When the New York State Department of Financial Services initially proposed the abortion mandate for health care plans, it promised to exempt all employers with religious objections. But after facing pressure from abortion activists, New York narrowed the exemption to cover only religious groups that primarily teach religion and primarily serve and hire those who share their faith. This exception does not apply to many religious ministries—including the ministries challenging the mandate here—because they serve all people, regardless of faith. For example, the exemption doesn’t extend to the Carmelite Sisters for the Aged and Infirm and their Teresian Nursing Home because they serve the elderly and dying regardless of religious affiliation.
“New York wants to browbeat nuns into paying for abortions for the great crime of serving all those in need,” said Eric Baxter, vice president and senior counsel at Becket. “For the second time in four years, the Supreme Court has made clear that bully tactics like these have no place in our nation or our law. We are confident that these religious groups will finally be able to care for the most vulnerable consistent with their beliefs.”

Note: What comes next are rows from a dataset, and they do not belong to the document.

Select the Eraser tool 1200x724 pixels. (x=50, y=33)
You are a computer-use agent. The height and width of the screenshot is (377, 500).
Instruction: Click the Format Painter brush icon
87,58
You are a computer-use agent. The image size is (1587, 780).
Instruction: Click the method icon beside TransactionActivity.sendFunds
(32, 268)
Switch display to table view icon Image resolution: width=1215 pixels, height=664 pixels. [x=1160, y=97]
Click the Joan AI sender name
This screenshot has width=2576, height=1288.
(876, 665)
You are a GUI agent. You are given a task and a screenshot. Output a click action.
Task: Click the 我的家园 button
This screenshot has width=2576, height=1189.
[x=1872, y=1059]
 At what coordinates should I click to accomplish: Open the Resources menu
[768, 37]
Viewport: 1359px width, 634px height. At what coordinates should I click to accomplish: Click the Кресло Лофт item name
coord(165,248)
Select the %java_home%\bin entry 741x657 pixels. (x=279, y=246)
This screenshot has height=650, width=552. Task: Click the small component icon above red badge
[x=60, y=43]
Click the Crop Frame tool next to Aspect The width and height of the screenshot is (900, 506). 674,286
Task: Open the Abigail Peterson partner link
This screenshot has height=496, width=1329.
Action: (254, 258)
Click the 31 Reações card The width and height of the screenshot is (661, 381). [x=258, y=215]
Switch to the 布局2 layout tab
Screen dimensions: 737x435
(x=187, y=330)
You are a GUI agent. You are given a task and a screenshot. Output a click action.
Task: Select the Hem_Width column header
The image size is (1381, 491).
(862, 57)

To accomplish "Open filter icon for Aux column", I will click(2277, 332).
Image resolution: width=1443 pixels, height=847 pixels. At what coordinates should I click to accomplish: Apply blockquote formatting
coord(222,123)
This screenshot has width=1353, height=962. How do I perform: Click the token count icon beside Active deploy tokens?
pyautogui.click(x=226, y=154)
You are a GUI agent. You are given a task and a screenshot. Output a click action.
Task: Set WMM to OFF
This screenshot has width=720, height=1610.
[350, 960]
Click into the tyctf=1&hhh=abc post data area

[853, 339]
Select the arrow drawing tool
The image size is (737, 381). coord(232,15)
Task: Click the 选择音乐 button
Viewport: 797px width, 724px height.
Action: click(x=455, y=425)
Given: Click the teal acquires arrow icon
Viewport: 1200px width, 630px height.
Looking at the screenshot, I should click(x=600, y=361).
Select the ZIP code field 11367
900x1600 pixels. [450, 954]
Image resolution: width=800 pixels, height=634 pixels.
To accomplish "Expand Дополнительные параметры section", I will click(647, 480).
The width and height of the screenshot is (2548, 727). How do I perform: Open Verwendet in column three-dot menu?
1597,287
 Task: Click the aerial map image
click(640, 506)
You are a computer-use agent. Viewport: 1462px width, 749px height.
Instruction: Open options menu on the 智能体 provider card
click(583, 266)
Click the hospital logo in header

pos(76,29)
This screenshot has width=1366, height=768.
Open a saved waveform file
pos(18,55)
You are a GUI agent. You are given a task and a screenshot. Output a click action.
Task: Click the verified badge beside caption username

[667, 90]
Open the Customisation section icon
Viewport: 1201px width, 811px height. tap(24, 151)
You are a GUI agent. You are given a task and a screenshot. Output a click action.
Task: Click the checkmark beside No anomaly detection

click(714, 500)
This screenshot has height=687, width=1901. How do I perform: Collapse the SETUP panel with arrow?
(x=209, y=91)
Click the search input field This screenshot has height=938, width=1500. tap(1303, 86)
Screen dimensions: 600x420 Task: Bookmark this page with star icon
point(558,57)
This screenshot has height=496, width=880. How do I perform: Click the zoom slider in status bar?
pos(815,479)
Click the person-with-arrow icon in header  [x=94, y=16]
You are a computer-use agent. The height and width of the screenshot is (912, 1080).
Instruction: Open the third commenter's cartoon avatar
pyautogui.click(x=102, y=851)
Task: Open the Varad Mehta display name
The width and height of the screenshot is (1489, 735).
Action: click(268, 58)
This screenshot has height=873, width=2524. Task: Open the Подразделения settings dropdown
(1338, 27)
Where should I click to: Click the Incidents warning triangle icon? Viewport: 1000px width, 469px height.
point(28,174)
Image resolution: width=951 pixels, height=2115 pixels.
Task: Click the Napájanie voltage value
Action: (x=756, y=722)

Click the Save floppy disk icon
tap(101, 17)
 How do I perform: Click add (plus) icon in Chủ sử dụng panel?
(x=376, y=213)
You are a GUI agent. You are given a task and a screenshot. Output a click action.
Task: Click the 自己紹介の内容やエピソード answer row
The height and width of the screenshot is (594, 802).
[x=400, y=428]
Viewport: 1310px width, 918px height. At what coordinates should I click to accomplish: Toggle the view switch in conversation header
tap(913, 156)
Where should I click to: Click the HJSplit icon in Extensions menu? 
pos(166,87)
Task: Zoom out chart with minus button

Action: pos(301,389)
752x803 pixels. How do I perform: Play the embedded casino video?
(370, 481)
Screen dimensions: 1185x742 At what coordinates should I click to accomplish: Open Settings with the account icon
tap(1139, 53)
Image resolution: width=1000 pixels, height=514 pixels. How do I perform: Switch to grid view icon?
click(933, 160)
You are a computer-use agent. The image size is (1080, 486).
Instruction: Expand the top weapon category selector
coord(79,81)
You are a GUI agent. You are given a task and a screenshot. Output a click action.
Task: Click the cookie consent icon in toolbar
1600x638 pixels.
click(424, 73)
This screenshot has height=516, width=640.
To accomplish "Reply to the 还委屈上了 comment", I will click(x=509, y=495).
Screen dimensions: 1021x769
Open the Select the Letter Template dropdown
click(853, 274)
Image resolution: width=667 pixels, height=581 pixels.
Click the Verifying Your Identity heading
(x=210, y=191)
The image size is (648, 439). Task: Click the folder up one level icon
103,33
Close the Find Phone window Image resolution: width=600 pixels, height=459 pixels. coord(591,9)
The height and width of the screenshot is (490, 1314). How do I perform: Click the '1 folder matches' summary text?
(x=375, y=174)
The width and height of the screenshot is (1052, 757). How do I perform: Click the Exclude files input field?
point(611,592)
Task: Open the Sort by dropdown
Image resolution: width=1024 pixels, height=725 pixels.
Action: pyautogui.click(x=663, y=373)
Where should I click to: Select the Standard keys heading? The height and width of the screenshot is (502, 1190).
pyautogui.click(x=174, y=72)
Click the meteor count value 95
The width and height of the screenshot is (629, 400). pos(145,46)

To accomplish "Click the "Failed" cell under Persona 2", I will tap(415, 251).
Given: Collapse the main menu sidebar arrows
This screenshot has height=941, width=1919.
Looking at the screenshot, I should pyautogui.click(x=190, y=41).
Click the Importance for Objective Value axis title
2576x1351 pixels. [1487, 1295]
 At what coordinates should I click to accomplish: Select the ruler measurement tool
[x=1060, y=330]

After New York courts refused to protect religious organizations targeted by New York’s mandate, they asked the Supreme Court to take their case. In 2021, the Court reversed the New York state courts and told them to reconsider the case in light of Becket’s landmark victory in Fulton v. City of Philadelphia. But the state courts found Fulton inapplicable, forcing the religious groups back to the Supreme Court once again. Last week, the Supreme Court ruled unanimously in Catholic Charities, which says that government cannot use schemes like New York’s to discriminate among religious people. Today the Justices directed the New York courts to reconsider the case in light of that ruling.
“Religious groups in the Empire State should not be forced to provide insurance coverage that violates their deeply held religious beliefs,” said Noel J. Francisco, partner-in-charge of Jones Day’s Washington office. “We are confident that New York will finally get the message and stop discriminating against religious objectors.”
The case will immediately return to the New York Court of Appeals.